Activity: When you copy the material below, keep every line exact and drop the pictures.

Exercise data:
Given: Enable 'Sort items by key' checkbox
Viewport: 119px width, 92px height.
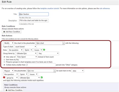Looking at the screenshot, I should point(4,60).
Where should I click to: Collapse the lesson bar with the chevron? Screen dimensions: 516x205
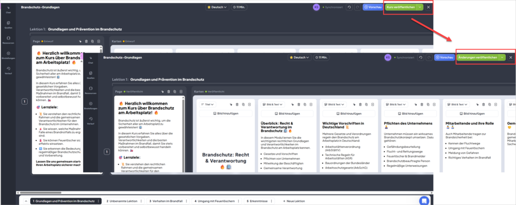coord(24,200)
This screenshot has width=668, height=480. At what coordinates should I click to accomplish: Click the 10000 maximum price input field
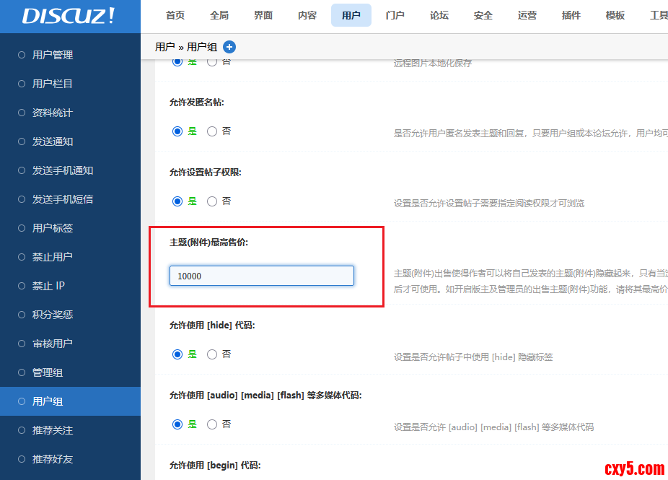(261, 276)
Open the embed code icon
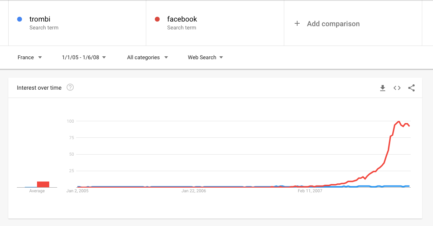 click(x=397, y=88)
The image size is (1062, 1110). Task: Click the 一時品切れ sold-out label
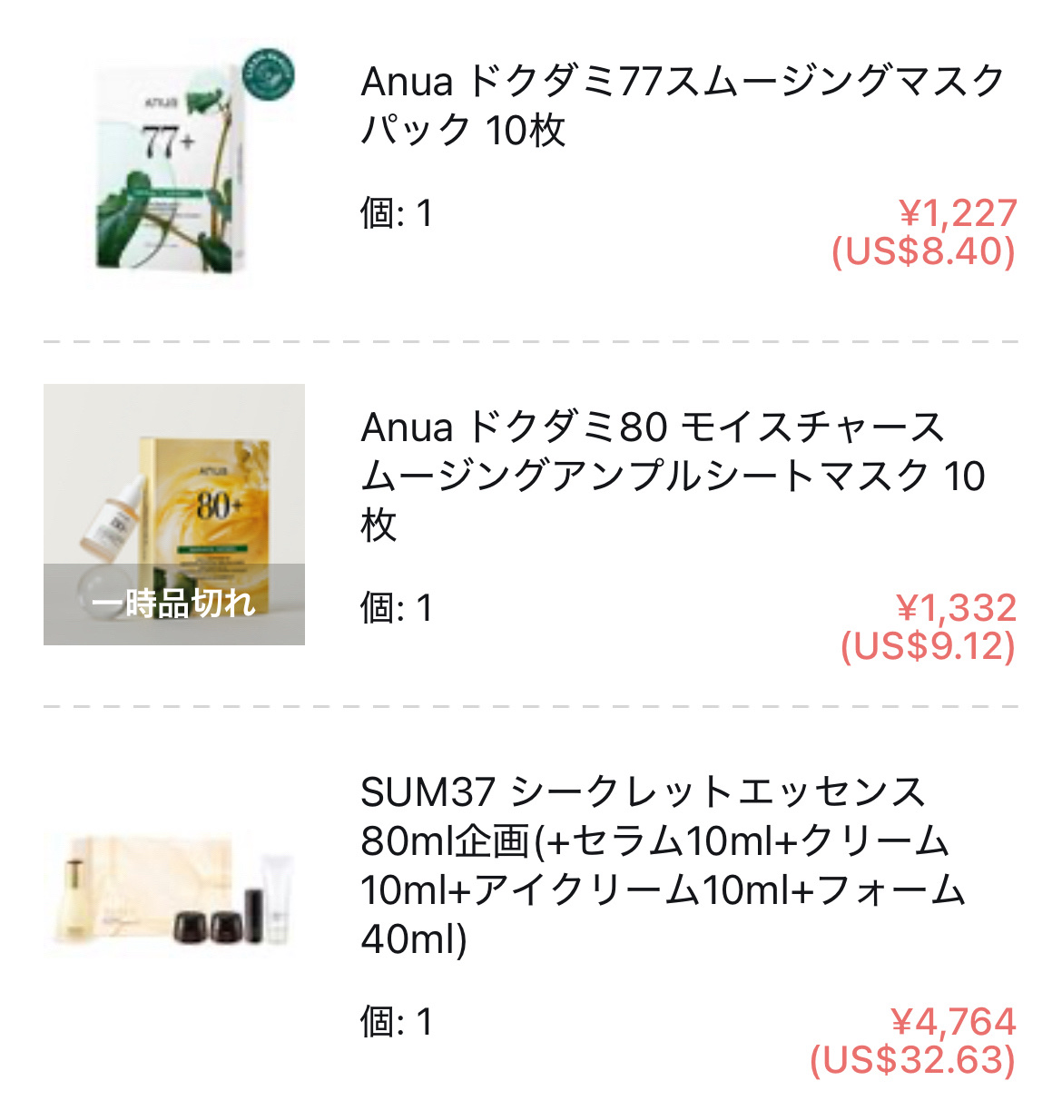174,604
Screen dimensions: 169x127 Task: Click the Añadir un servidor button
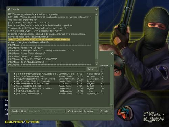pos(75,111)
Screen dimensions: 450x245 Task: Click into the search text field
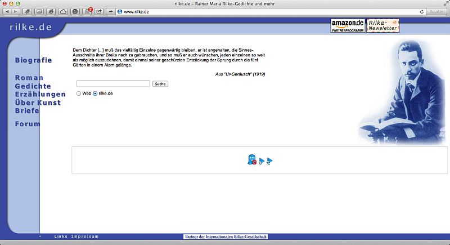click(x=113, y=84)
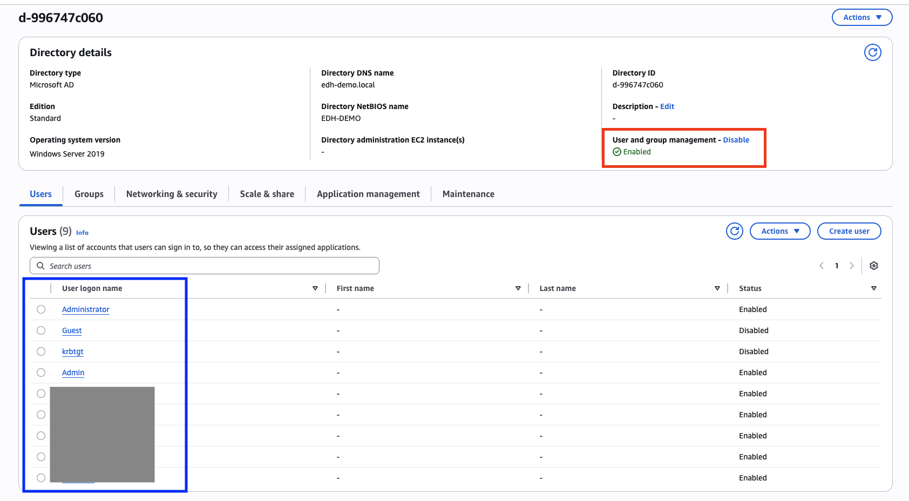
Task: Select the krbtgt user radio button
Action: click(41, 351)
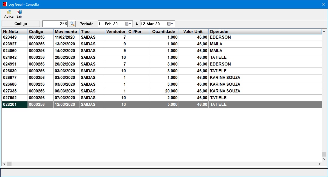328x177 pixels.
Task: Click the Quantidade column header
Action: point(164,32)
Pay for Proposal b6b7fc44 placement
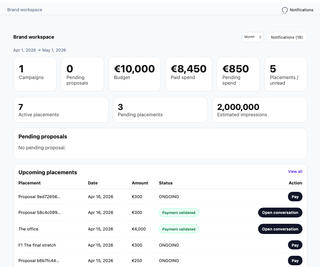Screen dimensions: 320x267 pyautogui.click(x=295, y=261)
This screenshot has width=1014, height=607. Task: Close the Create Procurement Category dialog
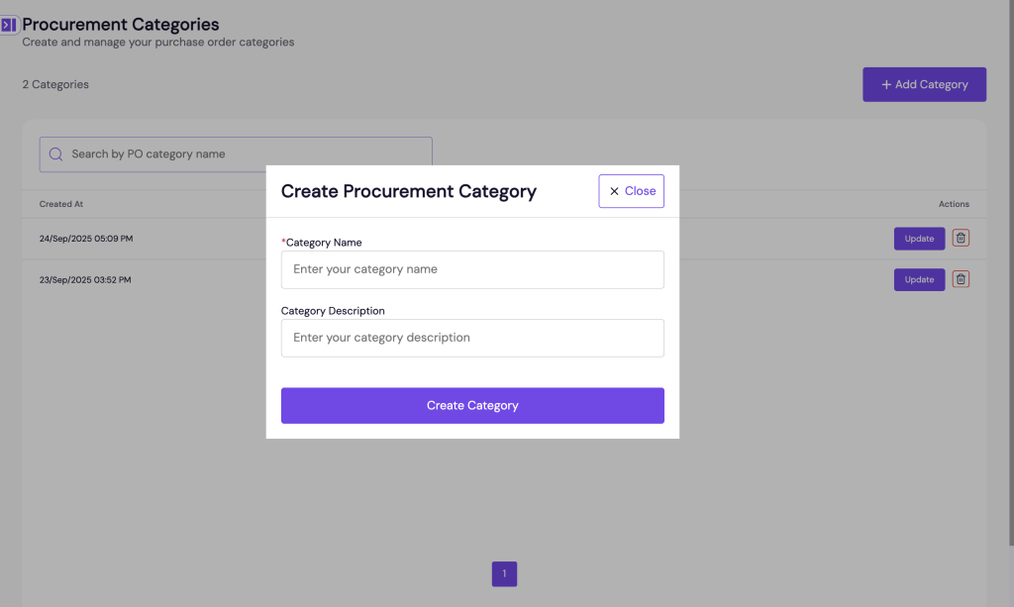tap(631, 191)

Response to the exercise:
Given: Enable 'Sort items by key' checkbox
Viewport: 119px width, 92px height.
Looking at the screenshot, I should point(4,60).
Where should I click to: Collapse the lesson bar with the chevron? Screen dimensions: 516x205
coord(24,200)
This screenshot has width=668, height=480. At what coordinates should I click to accomplish: Click the 10000 maximum price input field
(261, 276)
Open the embed code icon
 click(x=397, y=88)
The image size is (1062, 1110). Task: Click the 一時品切れ sold-out label
174,604
Screen dimensions: 169x127 Task: Click the Añadir un servidor button
pos(75,111)
Screen dimensions: 450x245 Task: Click into the search text field
click(x=113, y=84)
Task: Select the krbtgt user radio button
Action: click(41, 351)
328x177 pixels.
Task: Click the Quantidade column header
Action: point(164,32)
Pay for Proposal b6b7fc44 placement
Screen dimensions: 320x267 pyautogui.click(x=295, y=261)
This screenshot has width=1014, height=607. Task: Close the Create Procurement Category dialog
tap(631, 191)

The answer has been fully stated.